Reza J. Torbati, Shubham Lohiya, Shivika Singh, Meher Shashwat Nigam, Harish Ravichandar

About

Recent years have seen rapid improvements in Multi-Robot Reinforcement Learning (MRRL). However, many of these novel algorithms have limited real world testing. Although there are several environments for evaluating MRRL algorithms, few of them offer dynamics similar to what real robots experience, and fewer can also test Sim2Real performance. To address these issues, we introduce MARBLER: Multi-Agent RL Benchmark and Learning Environment for the Robotarium. MARBLER is a platform built using the Robotarium’s simulator that allows for rapid prototyping of new MRRL experiments.

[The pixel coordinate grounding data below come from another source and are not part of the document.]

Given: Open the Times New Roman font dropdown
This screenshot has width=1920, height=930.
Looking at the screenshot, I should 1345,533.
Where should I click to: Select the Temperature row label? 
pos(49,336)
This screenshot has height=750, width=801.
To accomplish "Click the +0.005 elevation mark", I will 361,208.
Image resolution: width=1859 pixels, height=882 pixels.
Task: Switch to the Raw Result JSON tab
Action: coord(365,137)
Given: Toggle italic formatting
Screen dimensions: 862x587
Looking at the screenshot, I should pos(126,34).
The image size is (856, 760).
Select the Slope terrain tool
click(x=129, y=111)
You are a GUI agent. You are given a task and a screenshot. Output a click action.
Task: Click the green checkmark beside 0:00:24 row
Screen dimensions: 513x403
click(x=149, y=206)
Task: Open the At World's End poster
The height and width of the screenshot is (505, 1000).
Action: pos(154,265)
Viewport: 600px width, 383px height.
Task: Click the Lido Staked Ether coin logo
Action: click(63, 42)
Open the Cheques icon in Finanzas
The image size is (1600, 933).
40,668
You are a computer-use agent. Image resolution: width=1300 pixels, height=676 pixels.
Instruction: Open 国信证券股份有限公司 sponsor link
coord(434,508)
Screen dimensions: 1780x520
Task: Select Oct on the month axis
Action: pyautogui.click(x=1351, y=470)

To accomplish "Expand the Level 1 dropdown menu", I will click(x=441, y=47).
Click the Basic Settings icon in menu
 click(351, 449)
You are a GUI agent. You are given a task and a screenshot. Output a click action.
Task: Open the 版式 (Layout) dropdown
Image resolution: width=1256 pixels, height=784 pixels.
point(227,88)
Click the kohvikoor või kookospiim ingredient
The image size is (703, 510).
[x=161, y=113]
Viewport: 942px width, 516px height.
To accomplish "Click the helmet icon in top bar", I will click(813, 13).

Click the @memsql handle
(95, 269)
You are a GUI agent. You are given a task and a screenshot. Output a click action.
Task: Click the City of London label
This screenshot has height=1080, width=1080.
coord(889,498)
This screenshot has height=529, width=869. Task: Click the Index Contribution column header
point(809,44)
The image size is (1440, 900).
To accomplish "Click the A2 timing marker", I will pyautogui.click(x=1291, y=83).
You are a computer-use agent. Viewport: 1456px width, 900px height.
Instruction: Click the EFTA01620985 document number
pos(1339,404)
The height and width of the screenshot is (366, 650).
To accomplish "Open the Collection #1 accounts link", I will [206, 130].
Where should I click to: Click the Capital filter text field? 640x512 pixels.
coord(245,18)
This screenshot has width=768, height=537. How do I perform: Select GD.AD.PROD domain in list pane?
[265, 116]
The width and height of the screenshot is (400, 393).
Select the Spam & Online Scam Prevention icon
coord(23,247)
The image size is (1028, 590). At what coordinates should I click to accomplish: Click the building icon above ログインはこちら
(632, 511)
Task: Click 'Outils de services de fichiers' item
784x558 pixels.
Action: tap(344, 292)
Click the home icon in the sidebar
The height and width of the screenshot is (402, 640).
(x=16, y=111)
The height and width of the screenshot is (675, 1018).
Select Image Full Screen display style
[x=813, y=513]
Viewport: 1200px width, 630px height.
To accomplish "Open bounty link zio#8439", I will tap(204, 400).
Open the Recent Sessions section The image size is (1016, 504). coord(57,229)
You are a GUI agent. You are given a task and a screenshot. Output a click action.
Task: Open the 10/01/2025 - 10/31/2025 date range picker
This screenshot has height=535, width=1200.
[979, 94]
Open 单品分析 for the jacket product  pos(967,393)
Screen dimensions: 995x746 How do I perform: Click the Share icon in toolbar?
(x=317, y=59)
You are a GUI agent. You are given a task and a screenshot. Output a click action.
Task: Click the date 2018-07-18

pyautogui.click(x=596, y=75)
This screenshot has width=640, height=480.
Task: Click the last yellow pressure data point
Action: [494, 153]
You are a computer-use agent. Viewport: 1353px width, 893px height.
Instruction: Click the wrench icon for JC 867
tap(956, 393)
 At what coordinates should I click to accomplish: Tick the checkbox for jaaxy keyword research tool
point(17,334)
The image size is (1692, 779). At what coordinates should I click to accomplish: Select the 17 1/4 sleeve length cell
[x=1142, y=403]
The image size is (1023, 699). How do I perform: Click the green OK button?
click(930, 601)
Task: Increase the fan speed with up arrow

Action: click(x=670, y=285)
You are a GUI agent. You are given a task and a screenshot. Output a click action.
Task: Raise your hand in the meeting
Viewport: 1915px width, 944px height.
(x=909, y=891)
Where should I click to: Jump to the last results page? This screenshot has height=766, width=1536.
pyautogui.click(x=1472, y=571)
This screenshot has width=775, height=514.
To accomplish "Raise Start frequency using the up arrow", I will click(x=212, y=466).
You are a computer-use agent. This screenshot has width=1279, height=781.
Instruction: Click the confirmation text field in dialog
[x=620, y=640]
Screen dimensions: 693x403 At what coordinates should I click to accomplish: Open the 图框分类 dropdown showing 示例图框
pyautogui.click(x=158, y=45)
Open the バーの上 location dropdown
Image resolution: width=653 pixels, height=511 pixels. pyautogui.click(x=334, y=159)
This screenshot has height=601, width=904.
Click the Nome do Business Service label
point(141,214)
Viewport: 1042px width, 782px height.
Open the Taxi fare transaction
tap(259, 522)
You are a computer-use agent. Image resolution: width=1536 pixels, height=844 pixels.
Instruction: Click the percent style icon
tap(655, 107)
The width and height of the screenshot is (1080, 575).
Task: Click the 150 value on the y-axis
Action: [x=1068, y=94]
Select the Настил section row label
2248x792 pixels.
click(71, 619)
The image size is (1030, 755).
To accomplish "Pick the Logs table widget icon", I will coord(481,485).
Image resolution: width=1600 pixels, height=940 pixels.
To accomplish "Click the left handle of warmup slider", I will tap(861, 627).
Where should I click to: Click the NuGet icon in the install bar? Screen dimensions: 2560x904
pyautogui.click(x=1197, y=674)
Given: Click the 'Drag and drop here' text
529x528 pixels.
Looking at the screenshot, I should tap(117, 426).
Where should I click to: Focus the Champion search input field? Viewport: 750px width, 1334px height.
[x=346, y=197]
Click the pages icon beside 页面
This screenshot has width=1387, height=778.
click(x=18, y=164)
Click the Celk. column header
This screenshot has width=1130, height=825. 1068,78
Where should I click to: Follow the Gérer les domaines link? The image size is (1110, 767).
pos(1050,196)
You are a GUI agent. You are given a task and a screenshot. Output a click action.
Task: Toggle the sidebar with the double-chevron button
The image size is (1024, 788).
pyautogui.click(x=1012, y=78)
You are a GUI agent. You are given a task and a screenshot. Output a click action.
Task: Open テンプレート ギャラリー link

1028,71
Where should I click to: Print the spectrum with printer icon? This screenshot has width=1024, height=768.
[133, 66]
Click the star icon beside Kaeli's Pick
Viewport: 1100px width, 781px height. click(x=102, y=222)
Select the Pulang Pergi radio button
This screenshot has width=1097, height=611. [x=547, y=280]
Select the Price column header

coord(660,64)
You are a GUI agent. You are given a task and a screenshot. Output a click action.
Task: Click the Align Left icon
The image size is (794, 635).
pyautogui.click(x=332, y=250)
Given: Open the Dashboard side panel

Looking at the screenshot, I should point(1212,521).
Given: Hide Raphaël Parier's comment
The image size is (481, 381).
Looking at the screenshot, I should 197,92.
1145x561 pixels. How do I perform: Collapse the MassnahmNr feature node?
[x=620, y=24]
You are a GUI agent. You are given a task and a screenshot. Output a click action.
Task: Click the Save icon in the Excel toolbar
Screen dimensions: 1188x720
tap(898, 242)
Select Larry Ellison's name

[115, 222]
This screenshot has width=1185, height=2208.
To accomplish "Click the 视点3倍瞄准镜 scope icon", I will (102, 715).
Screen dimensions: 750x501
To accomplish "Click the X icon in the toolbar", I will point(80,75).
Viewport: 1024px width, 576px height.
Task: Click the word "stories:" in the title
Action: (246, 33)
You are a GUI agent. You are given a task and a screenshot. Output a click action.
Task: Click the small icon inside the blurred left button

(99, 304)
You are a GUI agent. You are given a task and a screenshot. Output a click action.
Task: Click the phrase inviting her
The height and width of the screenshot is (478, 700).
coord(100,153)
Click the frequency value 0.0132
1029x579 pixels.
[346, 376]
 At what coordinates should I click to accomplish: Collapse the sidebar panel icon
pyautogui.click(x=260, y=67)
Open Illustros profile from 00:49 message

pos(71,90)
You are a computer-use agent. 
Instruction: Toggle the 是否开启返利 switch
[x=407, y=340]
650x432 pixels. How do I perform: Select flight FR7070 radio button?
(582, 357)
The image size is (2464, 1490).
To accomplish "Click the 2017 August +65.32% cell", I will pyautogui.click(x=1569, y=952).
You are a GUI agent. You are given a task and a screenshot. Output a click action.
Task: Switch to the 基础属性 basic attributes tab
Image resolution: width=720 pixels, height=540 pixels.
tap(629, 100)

MARBLER – Platform Structure

MARBLER comprises several components that form the foundation of the platform:

Core: The Core component serves as the fundamental building block of MARBLER, leveraging the Robotarium’s python simulator. It encompasses critical functionalities necessary for the environment, such as environment resetting and discrete time step advancement.

Scenarios: The scenarios module defines the environments the robots interact in and the specific tasks they must accomplish. MARBLER offers a collection of pre-defined scenarios, enabling researchers to readily explore various environments. MARBLER also makes it easy for researchers to define their own environments for the Robotarium.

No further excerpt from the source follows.